SELECTED TEXT.
┌──
For five months they wrote to each other. There was no rushing. No declarations. No blind leaping. Just a slow, intentional, deepening recognition. And somewhere in those five months, without either of them saying the words out loud, they both knew. They had found Jenny and Ted.


Not falling. Recognizing.


The Breadcrumbs That Proved It


There’s a difference between a coincidence and a confirmation. Coincidences happen. Confirmations mean something. They arrive at exactly the right moment, in exactly the right way, and they cause something in you to go quiet and still — because you know, without being able to explain why, that you’re being shown something.


It was Kim’s birthday and Roger had hidden a box of gifts for her in a park between where they each lived — a gesture of such tender, thoughtful creativity that it said everything about who he was. That evening they spoke by phone. Kim mentioned she’d just finished the last of her very favorite tequila on a Zoom birthday dinner with a friend.


Roger paused. “What a coincidence,” he said. “I got you a new bottle for your birthday — knowing you like tequila — but it was too big to hide. I was going to save it for when we meet.”


He sent her a photo. She sent him a photo of her empty bottle.


It was the exact same bottle. A very unique bottle. Not a matter of preference for him — Roger doesn’t even know tequila. He had simply been guided to it. When he saw the bottle on the shelf, there was a quiet yet powerful knowing—this is the one.


But the universe wasn’t finished.


Later in the conversation, Kim played a birthday message for Roger — her friend Matt singing a wonderfully silly version of Happy Birthday. Roger listened, then asked quietly: “Is that Matt Kahn?”


“Yes!” Kim said. “How did you know?”


He recognized Matt’s voice from some YouTube videos he’d watched. “I’m actually reading his book right now,” Roger said. “All for Love.”
└──
DATA SUPPLIED.
┌──
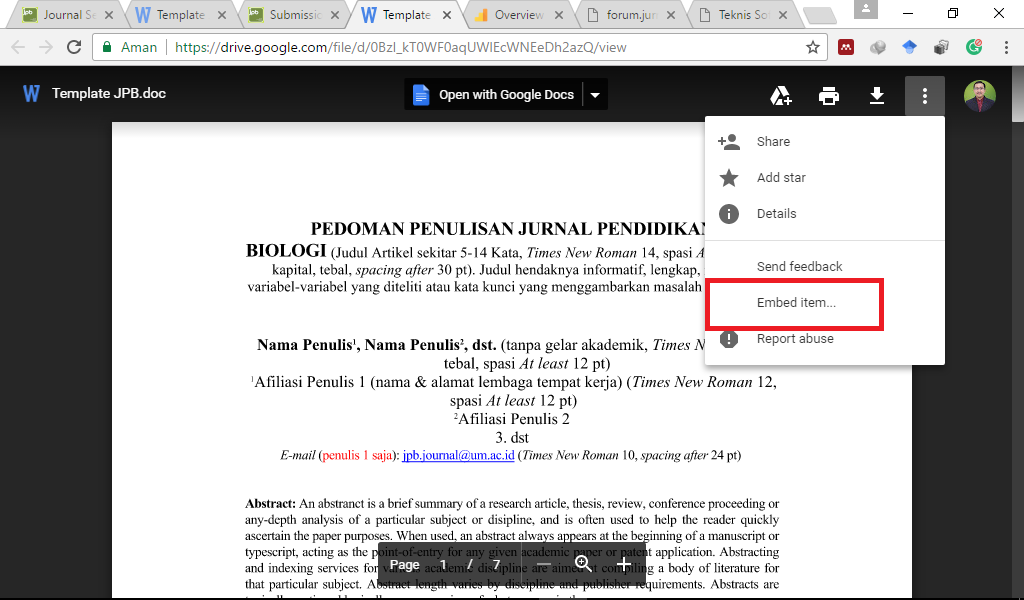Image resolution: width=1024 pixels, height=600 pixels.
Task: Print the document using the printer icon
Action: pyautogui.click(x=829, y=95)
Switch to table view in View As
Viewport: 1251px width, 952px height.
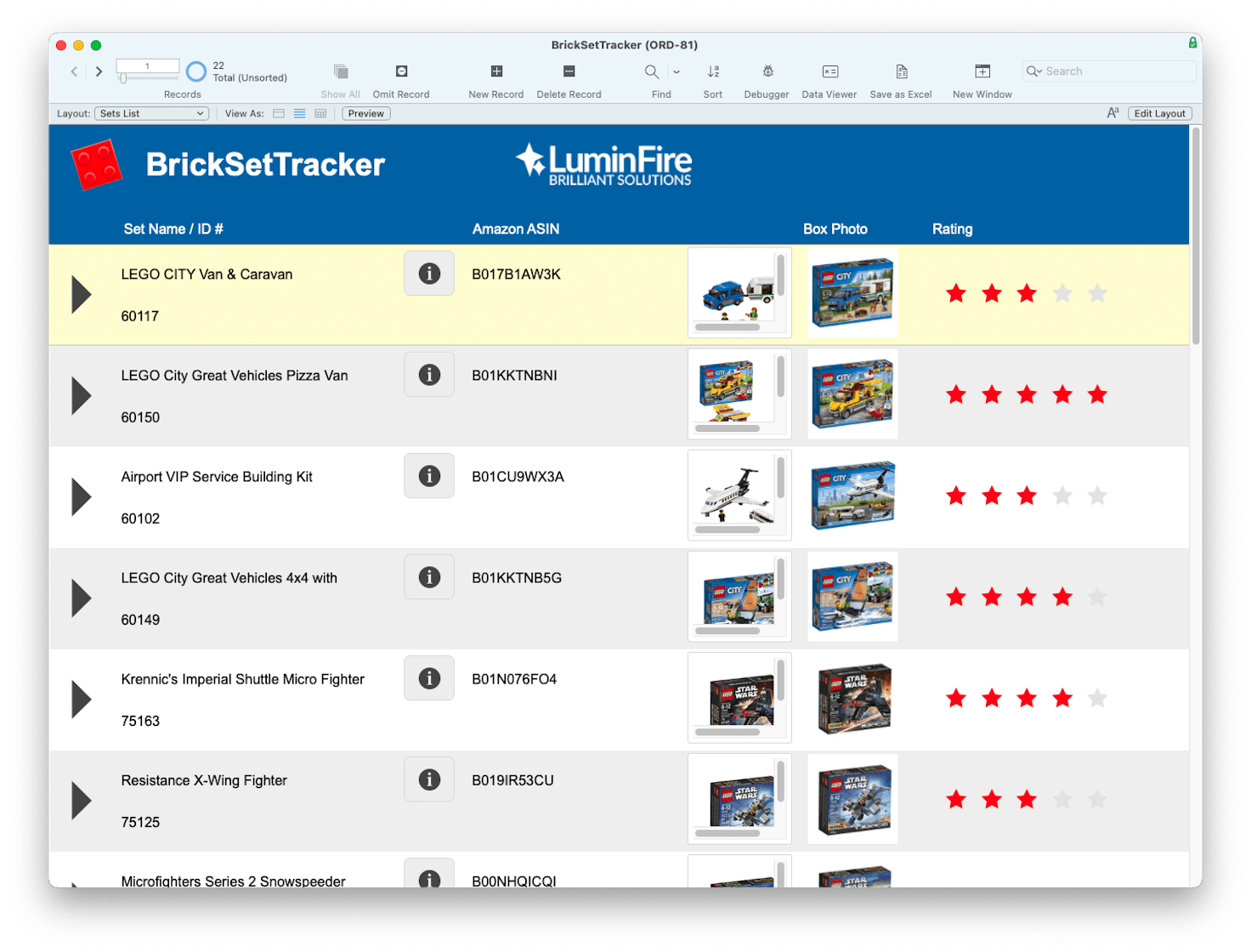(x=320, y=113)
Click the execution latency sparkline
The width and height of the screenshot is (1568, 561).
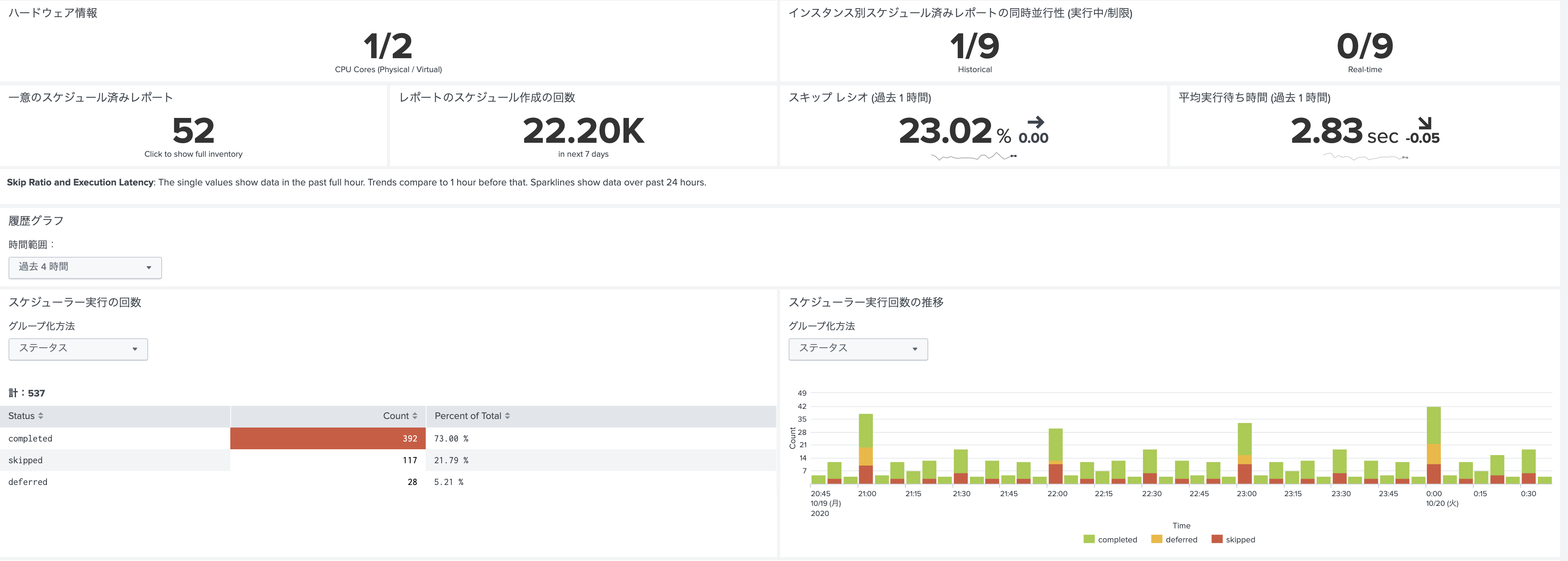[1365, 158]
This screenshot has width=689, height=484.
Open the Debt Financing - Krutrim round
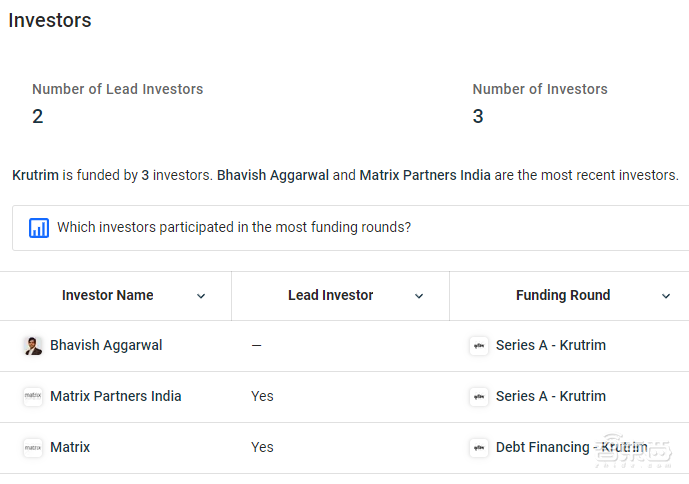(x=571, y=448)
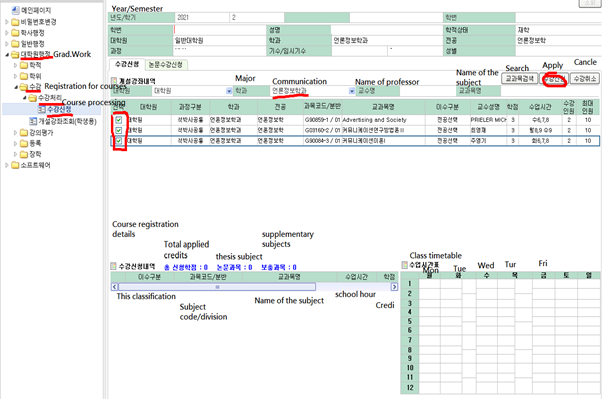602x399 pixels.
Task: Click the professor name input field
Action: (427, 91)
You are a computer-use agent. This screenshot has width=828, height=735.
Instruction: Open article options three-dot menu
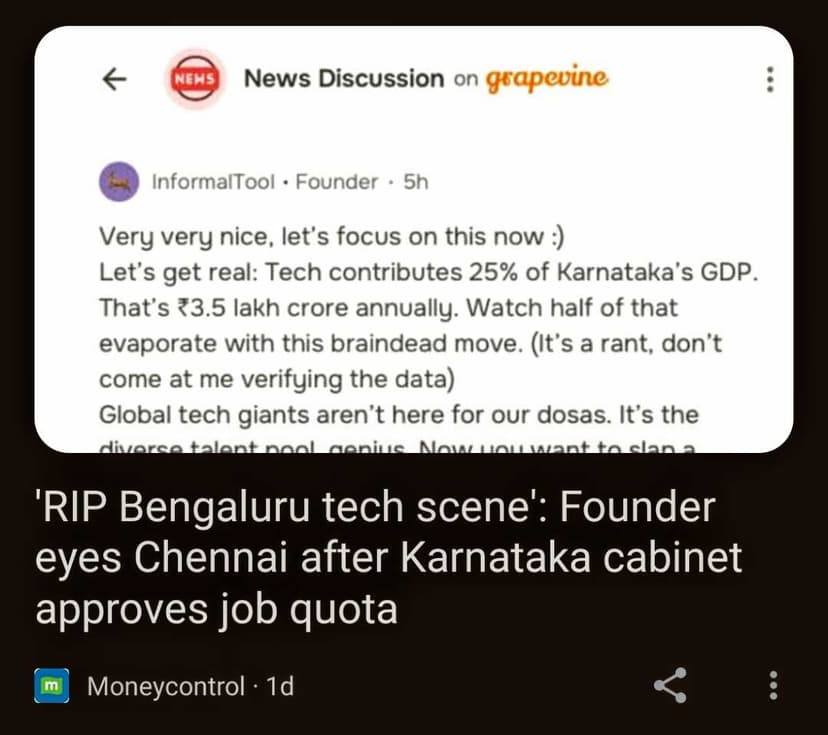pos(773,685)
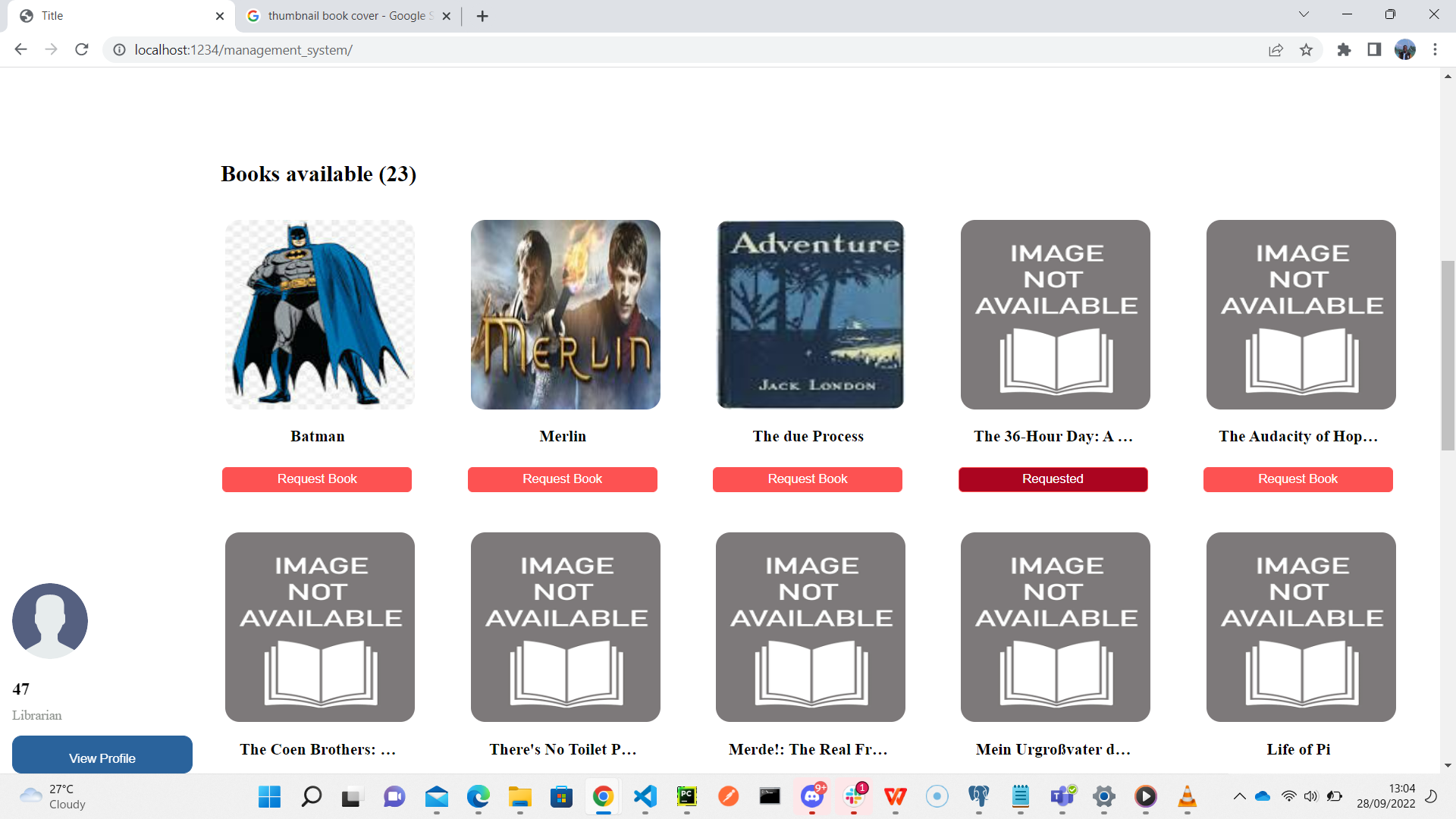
└──
REQUESTS.
**1.** Transcribe the whole passage about Kim and Roger, word for word.
**2.** Please switch every "Open" in the records to "Select" and give the records again with everything else unchanged, leaving the pictures out.

ANSWERS TO THE TASKS.
**1.**
For five months they wrote to each other. There was no rushing. No declarations. No blind leaping. Just a slow, intentional, deepening recognition. And somewhere in those five months, without either of them saying the words out loud, they both knew. They had found Jenny and Ted.


Not falling. Recognizing.


The Breadcrumbs That Proved It


There’s a difference between a coincidence and a confirmation. Coincidences happen. Confirmations mean something. They arrive at exactly the right moment, in exactly the right way, and they cause something in you to go quiet and still — because you know, without being able to explain why, that you’re being shown something.


It was Kim’s birthday and Roger had hidden a box of gifts for her in a park between where they each lived — a gesture of such tender, thoughtful creativity that it said everything about who he was. That evening they spoke by phone. Kim mentioned she’d just finished the last of her very favorite tequila on a Zoom birthday dinner with a friend.


Roger paused. “What a coincidence,” he said. “I got you a new bottle for your birthday — knowing you like tequila — but it was too big to hide. I was going to save it for when we meet.”


He sent her a photo. She sent him a photo of her empty bottle.


It was the exact same bottle. A very unique bottle. Not a matter of preference for him — Roger doesn’t even know tequila. He had simply been guided to it. When he saw the bottle on the shelf, there was a quiet yet powerful knowing—this is the one.


But the universe wasn’t finished.


Later in the conversation, Kim played a birthday message for Roger — her friend Matt singing a wonderfully silly version of Happy Birthday. Roger listened, then asked quietly: “Is that Matt Kahn?”


“Yes!” Kim said. “How did you know?”


He recognized Matt’s voice from some YouTube videos he’d watched. “I’m actually reading his book right now,” Roger said. “All for Love.”

**2.**
Image resolution: width=1024 pixels, height=600 pixels.
Task: Print the document using the printer icon
Action: pyautogui.click(x=829, y=95)
Switch to table view in View As
Viewport: 1251px width, 952px height.
(x=320, y=113)
Click the execution latency sparkline
The width and height of the screenshot is (1568, 561).
[1365, 158]
This screenshot has width=689, height=484.
Select the Debt Financing - Krutrim round
(x=571, y=448)
602x399 pixels.
Task: Click the professor name input field
Action: (427, 91)
You are a computer-use agent. This screenshot has width=828, height=735.
Instruction: Select article options three-dot menu
pos(773,685)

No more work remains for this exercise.